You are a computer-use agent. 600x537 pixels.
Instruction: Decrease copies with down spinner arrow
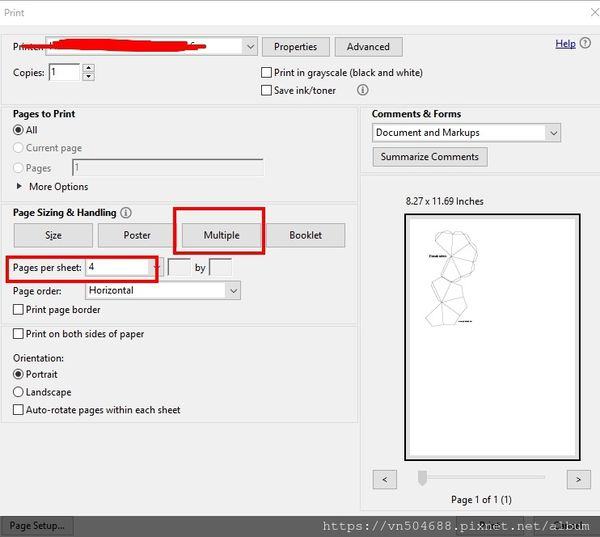pyautogui.click(x=89, y=77)
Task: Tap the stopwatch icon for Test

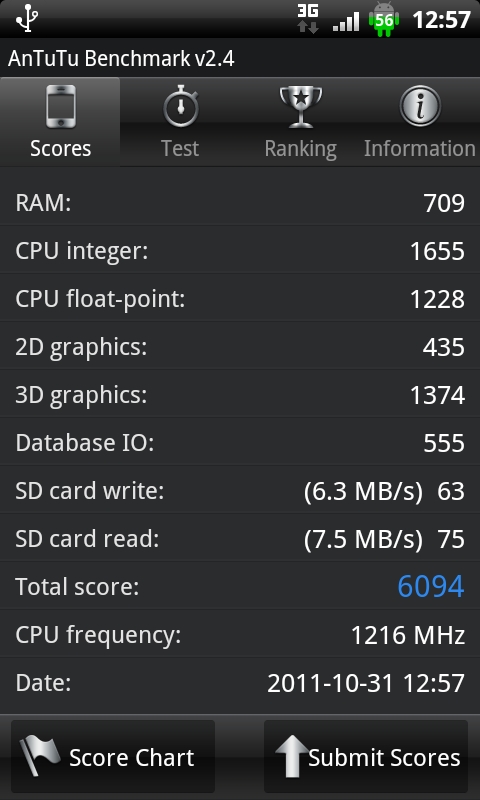Action: 181,107
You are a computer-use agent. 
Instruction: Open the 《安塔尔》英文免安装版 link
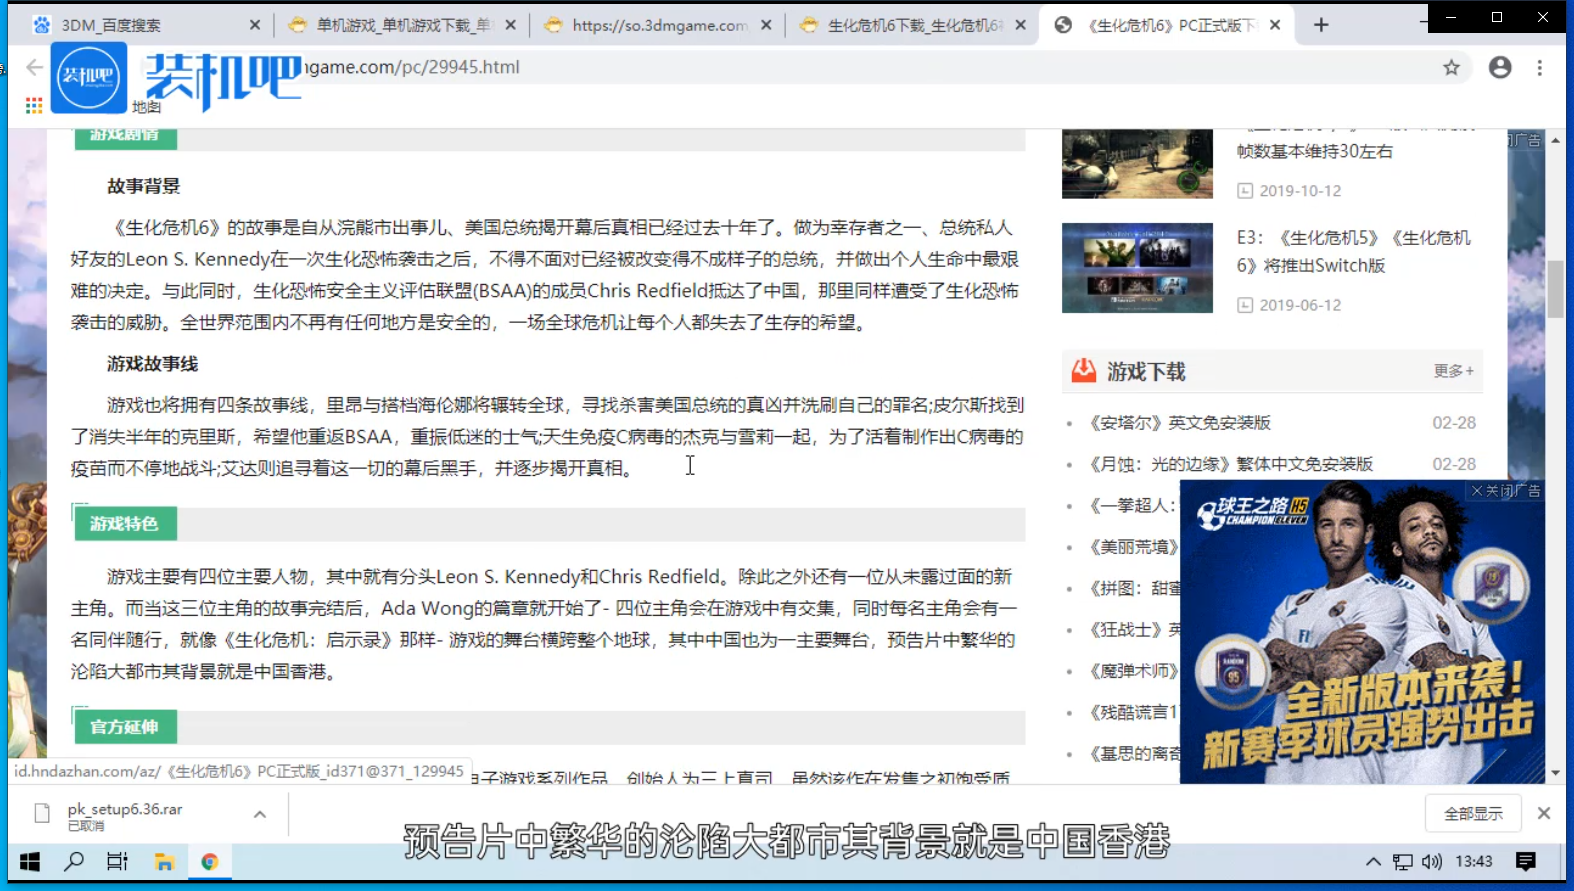(x=1180, y=423)
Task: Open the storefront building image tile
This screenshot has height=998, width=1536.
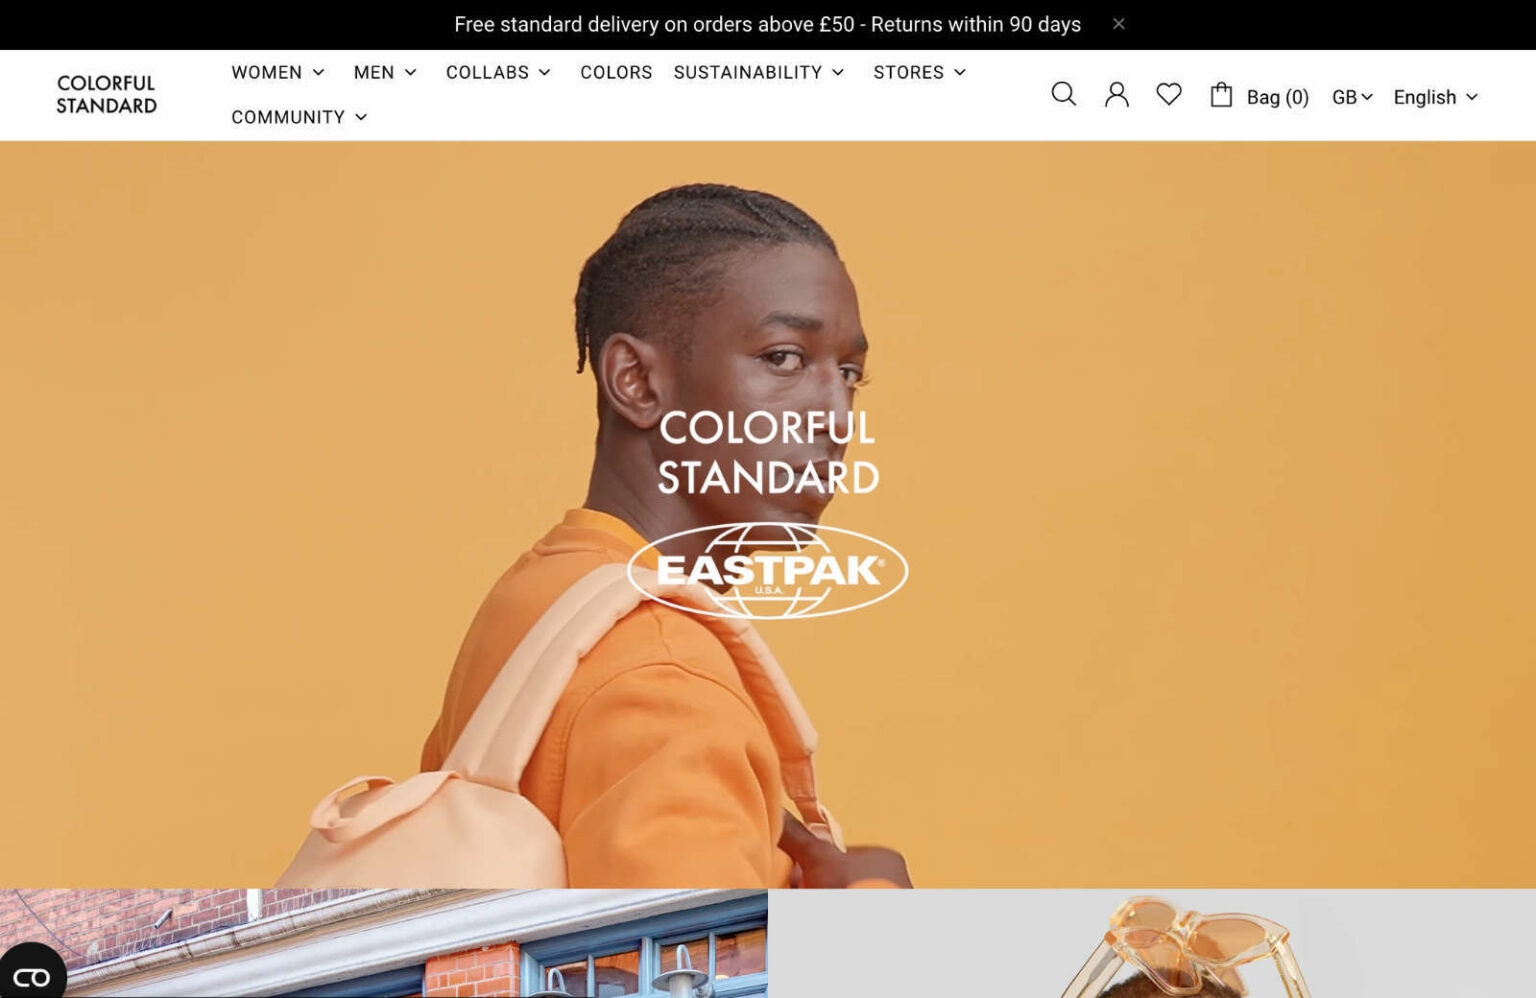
══════════
Problem
From the material above, set down each entry exactly, but exclude the pictures.

Reply to the exercise
You are a computer-use agent. 600x537 pixels.
Instruction: Decrease copies with down spinner arrow
pyautogui.click(x=89, y=77)
Task: Tap the stopwatch icon for Test

Action: 181,107
You are a computer-use agent. 
Instruction: Open the 《安塔尔》英文免安装版 link
(x=1180, y=423)
Task: Open the storefront building image tile
This screenshot has height=998, width=1536.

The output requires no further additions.